Supplied records

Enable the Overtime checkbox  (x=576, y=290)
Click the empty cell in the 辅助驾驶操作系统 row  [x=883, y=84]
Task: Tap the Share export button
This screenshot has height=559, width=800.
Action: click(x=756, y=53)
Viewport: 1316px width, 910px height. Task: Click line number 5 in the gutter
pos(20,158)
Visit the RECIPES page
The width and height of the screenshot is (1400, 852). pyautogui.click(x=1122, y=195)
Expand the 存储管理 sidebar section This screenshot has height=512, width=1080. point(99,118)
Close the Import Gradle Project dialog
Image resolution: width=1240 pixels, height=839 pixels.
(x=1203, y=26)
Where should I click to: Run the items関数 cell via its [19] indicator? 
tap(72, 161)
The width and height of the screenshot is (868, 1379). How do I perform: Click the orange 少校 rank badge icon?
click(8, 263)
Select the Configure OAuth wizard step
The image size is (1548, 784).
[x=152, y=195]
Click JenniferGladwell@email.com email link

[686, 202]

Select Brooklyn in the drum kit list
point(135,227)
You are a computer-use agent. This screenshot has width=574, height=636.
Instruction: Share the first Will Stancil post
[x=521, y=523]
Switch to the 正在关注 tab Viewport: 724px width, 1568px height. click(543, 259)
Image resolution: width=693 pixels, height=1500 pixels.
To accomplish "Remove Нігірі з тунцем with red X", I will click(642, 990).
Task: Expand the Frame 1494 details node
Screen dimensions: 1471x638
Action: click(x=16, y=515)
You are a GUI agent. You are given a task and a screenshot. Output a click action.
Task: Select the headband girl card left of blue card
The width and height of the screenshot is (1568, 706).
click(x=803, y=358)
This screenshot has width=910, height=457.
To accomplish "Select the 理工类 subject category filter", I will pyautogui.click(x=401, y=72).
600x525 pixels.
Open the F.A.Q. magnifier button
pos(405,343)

Exercise requirements
Each entry above needs to be duplicated exactly.

Written response
Enable the Overtime checkbox  (x=576, y=290)
Click the empty cell in the 辅助驾驶操作系统 row  [x=883, y=84]
Task: Tap the Share export button
This screenshot has height=559, width=800.
Action: click(x=756, y=53)
Viewport: 1316px width, 910px height. Task: Click line number 5 in the gutter
pos(20,158)
Visit the RECIPES page
The width and height of the screenshot is (1400, 852). pyautogui.click(x=1122, y=195)
Expand the 存储管理 sidebar section This screenshot has height=512, width=1080. point(99,118)
Close the Import Gradle Project dialog
Image resolution: width=1240 pixels, height=839 pixels.
(x=1203, y=26)
Where should I click to: Run the items関数 cell via its [19] indicator? 
tap(72, 161)
The width and height of the screenshot is (868, 1379). How do I perform: Click the orange 少校 rank badge icon?
click(8, 263)
Select the Configure OAuth wizard step
The image size is (1548, 784).
[x=152, y=195]
Click JenniferGladwell@email.com email link

[686, 202]

Select Brooklyn in the drum kit list
point(135,227)
You are a computer-use agent. This screenshot has width=574, height=636.
Instruction: Share the first Will Stancil post
[x=521, y=523]
Switch to the 正在关注 tab Viewport: 724px width, 1568px height. click(543, 259)
Image resolution: width=693 pixels, height=1500 pixels.
To accomplish "Remove Нігірі з тунцем with red X", I will click(642, 990).
Task: Expand the Frame 1494 details node
Screen dimensions: 1471x638
Action: click(x=16, y=515)
You are a GUI agent. You are given a task and a screenshot. Output a click action.
Task: Select the headband girl card left of blue card
The width and height of the screenshot is (1568, 706).
click(x=803, y=358)
This screenshot has width=910, height=457.
To accomplish "Select the 理工类 subject category filter", I will pyautogui.click(x=401, y=72).
600x525 pixels.
Open the F.A.Q. magnifier button
pos(405,343)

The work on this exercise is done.